=== Work request ===
Filter the records, keeping every line that has the string "beside".

=== Dataset ===
================================

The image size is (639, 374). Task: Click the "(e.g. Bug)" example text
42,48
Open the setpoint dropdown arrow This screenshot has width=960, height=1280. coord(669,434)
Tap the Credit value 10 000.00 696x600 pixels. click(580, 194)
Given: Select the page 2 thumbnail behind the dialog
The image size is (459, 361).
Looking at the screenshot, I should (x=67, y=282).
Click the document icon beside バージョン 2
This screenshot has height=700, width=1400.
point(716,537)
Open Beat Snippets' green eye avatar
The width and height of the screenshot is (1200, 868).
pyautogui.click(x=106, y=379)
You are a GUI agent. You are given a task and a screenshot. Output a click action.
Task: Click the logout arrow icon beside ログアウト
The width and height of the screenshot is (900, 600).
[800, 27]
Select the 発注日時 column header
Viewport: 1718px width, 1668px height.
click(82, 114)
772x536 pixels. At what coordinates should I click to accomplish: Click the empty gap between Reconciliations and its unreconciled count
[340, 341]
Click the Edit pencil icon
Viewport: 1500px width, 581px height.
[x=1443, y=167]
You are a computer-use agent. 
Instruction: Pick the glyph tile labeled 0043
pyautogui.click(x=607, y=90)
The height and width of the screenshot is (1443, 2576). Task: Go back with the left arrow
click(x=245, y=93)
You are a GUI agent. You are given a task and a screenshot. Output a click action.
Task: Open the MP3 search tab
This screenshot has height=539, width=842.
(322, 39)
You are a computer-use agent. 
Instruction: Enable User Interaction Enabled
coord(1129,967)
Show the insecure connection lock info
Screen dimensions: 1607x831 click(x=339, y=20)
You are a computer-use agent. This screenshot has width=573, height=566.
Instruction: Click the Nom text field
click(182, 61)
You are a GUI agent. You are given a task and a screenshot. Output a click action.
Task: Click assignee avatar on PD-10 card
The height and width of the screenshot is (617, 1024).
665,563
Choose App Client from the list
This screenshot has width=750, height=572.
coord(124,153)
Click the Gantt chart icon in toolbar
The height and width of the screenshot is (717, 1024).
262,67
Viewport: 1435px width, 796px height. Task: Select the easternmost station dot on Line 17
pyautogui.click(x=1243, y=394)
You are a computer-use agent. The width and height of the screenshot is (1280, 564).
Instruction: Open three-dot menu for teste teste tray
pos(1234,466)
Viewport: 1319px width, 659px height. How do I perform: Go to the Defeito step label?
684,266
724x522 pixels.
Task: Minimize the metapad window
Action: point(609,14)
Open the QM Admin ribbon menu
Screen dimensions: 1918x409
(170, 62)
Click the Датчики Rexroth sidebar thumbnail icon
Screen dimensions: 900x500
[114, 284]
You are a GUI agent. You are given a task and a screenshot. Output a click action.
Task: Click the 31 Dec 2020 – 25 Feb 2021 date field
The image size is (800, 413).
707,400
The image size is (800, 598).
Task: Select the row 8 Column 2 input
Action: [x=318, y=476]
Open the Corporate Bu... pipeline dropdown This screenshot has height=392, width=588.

================================

=== Answer to this exercise ===
Click the document icon beside バージョン 2
Task: Click the logout arrow icon beside ログアウト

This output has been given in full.